Com isso, o valor do produto é comercializado no início deste mês a R$ 2,20. “A expectativa era de melhora, o que acabou por não ocorrer”, lamenta Adir. Ainda com a grande oferta da carne de suíno no mercado, um dos principais fatores para a queda de preço é a diminuição no consumo.

“Os frigoríficos não trabalham com prejuízo e sobra para o produtor arcar com este valor. Se o consumo não aumentar, o início do próximo ano será registrado historicamente como o pior para o setor. Com isso, o suinocultor obrigatoriamente terá que buscar outra fonte de renda para, mais uma vez, superar este momento de crise”, analisa o presidente regional da entidade de classe.

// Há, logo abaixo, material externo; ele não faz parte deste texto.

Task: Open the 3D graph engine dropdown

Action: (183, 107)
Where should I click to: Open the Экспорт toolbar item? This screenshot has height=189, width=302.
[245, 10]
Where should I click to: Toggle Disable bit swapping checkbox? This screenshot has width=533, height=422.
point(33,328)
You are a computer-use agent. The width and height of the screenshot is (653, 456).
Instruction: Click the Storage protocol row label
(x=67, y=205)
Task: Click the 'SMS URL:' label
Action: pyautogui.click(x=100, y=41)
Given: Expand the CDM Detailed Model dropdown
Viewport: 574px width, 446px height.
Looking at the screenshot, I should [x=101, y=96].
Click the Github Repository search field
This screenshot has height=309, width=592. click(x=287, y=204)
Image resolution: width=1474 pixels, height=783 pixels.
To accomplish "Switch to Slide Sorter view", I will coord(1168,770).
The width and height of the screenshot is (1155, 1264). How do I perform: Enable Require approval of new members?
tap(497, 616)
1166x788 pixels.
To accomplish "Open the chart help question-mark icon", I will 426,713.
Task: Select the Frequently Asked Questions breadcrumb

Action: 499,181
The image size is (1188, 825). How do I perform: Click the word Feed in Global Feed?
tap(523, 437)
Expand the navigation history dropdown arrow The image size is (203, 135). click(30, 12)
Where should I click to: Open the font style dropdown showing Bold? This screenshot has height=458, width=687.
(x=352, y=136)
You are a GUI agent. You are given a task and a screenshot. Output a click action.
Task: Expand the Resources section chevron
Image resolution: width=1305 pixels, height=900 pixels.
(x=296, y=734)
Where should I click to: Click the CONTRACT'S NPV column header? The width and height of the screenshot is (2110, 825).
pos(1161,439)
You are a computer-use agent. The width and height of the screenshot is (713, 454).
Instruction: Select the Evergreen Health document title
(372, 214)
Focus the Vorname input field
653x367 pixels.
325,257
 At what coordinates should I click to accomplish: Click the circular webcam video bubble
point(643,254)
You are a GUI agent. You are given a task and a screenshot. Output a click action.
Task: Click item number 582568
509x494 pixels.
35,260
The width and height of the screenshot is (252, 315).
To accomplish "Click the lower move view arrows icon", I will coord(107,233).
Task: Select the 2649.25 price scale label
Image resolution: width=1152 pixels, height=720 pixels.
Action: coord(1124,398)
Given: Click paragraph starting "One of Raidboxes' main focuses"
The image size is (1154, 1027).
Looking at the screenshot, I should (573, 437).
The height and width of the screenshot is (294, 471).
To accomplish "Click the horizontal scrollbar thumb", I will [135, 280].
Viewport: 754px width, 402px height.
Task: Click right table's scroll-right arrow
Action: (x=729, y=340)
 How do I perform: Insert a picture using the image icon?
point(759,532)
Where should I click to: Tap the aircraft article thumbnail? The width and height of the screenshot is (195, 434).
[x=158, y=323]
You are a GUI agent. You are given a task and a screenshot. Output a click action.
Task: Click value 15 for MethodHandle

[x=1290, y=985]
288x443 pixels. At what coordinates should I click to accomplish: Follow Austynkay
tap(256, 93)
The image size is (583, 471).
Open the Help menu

Por outro lado, a retenção de animais nas granjas também é citada como motivo para a redução do preço. “Visto que no fim do ano a procura pela carne de porco aumenta, muitos produtores não venderam os animais na esperança que o preço aumente. O resultado disso é que os suínos acumularam nas granjas, o criador ficou sufocado e precisou vender o que tinha. Isto também colaborou para a queda do valor pago”, compara Adir.

Para ele, o momento não é de pensar em exportação. “Precisamos aquecer o mercado interno. Os grandes conglomerados preparam e estocam o produto a partir deste mês. Precisamos estar atentos. As próximas duas semanas serão fundamentais para o setor”, opina.